In the latter half of the 19th century, two eminent scientists more or less simultaneously discovered regression to the mean. One was the Austrian physicist Ludwig Boltzmann; the other the English statistician and polymath Francis Galton. Boltzmann’s discovery came by way of devising a probabilistic rationale for the second law of thermodynamics. Galton’s discovery resulted from observing that the children of exceptionally tall parents were usually shorter than their parents. Regression to the mean was apparently unknown to Boltzmann and has escaped the notice of statistical physicists to this day. For almost a century and a half, regression has been mistaken for the second law of thermodynamics, whereas it is merely an artifact of Boltzmann’s model.
In its simplest form, Boltzmann’s probabilistic model is based on the mathematics of coin flipping. If one were to imagine a box of ideal gas whose N molecules are each equally likely to be in either half of a box, the number of molecules in the right half is analogous to the number heads in N coin flips. If the initial distribution of molecules is found to be uneven such that, for instance, all the molecules are in the left half of the box, it is highly likely that the distribution would be more uniform at any subsequent time. According to Boltzmann’s model, this transition would occur instantaneously, not gradually through a progression of ever more probable macrostates, as Boltzmann believed.
Galton spent several years searching for a causal explanation of what he termed “regression towards mediocrity”. He eventually realized that regression could also be observed where causality was not plausible. For instance, he observed that not only were the children of exceptionally tall parents usually shorter than their parents, the parents of exceptionally tall children were usually shorter than their children. This led to the realization that regression to the mean was a statistical artifact of randomness, not a consequence of natural causes. If we look back in time, we see that extremely high numbers of heads are also almost always preceded by lower numbers, and so forth. This time symmetry, which was also noted by Boltzmann, means that regression is indifferent to the “arrow of time”. As Daniel Kahneman observes in Thinking, Fast and Slow, “The fact that you observe regression when you predict an early event from a later event should help convince you that regression does not have a causal explanation. Regression effects are ubiquitous, and so are misguided causal stories to explain them.”

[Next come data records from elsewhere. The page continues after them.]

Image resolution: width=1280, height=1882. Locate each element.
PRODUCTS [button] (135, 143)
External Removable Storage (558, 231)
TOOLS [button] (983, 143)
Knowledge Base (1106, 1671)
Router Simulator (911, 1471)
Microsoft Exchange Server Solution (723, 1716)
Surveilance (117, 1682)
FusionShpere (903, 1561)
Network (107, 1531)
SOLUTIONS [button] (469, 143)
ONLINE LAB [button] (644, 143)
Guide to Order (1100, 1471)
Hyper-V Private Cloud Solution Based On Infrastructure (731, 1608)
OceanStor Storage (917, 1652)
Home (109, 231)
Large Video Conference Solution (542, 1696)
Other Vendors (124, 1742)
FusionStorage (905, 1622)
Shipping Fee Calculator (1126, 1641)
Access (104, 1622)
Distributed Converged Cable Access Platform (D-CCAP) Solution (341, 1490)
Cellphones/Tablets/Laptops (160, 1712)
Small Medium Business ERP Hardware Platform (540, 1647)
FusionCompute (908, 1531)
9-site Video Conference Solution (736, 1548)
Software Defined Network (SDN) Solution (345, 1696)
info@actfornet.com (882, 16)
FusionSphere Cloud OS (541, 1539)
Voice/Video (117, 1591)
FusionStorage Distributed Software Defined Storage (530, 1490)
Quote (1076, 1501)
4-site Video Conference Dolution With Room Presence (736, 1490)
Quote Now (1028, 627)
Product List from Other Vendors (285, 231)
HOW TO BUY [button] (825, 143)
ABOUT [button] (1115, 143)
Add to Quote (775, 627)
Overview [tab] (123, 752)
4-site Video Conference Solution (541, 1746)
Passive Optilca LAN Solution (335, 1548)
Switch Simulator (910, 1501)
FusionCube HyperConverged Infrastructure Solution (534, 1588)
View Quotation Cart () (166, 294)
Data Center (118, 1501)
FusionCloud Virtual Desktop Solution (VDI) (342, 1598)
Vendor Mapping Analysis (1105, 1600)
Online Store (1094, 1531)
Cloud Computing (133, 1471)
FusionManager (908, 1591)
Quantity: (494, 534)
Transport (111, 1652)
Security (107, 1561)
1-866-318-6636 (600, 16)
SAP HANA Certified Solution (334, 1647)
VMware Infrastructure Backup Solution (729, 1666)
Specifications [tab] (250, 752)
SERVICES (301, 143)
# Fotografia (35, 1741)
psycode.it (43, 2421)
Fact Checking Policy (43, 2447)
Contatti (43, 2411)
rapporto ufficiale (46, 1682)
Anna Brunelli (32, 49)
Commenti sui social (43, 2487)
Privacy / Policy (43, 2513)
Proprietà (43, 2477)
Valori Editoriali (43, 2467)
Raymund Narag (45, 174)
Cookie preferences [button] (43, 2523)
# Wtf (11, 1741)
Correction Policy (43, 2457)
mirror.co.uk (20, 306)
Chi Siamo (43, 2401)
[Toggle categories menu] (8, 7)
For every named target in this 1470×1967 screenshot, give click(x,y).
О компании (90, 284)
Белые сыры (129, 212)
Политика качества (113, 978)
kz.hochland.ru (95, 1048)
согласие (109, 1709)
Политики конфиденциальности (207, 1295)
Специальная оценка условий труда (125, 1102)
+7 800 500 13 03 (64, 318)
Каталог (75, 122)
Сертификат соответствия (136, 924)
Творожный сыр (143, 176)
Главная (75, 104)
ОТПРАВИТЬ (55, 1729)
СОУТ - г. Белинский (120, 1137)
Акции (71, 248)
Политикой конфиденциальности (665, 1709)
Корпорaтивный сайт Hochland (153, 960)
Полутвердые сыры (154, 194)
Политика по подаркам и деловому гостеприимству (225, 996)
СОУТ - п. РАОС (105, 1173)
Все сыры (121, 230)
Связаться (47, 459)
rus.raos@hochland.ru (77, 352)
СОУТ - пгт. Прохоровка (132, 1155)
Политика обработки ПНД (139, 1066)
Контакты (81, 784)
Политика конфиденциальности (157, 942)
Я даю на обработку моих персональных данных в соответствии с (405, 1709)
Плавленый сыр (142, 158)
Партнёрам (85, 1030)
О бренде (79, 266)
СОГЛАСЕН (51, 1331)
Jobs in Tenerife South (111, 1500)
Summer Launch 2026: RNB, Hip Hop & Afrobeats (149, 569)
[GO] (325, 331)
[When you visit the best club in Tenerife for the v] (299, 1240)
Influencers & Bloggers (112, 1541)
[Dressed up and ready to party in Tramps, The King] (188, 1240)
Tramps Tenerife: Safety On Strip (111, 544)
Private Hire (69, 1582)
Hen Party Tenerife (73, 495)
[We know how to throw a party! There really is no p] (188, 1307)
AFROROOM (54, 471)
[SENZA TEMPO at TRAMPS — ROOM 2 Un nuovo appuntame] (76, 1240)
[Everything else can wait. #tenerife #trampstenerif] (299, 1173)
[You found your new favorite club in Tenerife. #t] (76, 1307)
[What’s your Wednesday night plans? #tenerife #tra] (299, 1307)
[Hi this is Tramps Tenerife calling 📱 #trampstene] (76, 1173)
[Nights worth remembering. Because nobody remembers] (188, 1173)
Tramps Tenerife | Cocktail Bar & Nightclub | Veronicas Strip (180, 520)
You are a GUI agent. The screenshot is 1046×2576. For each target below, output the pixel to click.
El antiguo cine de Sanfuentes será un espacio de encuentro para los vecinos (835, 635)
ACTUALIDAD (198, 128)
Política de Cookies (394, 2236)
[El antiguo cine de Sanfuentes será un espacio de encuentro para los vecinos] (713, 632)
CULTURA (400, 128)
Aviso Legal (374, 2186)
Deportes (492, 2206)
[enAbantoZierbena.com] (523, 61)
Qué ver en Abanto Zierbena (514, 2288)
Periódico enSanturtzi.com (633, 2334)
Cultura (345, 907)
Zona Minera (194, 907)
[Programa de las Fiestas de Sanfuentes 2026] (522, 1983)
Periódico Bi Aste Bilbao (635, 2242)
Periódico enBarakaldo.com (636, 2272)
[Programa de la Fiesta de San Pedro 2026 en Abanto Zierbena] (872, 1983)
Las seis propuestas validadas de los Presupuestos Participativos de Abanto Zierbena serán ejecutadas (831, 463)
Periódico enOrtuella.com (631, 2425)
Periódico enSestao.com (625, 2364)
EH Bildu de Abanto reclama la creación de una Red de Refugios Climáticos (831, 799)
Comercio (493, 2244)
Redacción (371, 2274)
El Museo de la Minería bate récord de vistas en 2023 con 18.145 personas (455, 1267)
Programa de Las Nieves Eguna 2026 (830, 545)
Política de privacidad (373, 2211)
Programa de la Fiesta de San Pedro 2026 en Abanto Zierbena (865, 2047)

However, Boltzmann surmised that “In nature, the tendency of transformations is always to go from less probable to more probable states.” While this might seem tautological, he was convinced that the irreversible second law of thermodynamics could not be due to the seemingly reversible laws of motion and therefore required further explanation. This rationale was provided by regression to the mean, which he attributed to the “laws of probability” and mistook for the second law of thermodynamics. So while Galton sought physical causes to explain regression, Boltzmann reversed this logic by taking regression to be physically causal. Galton finally realized that regression to the mean was a mathematical truism which required no causal explanation. Boltzmann, having found his “cause”, looked no further. However, the “tendency of transformations” Boltzmann identified is simply an artifact of his probabilistic model and has no causal connection to “nature”.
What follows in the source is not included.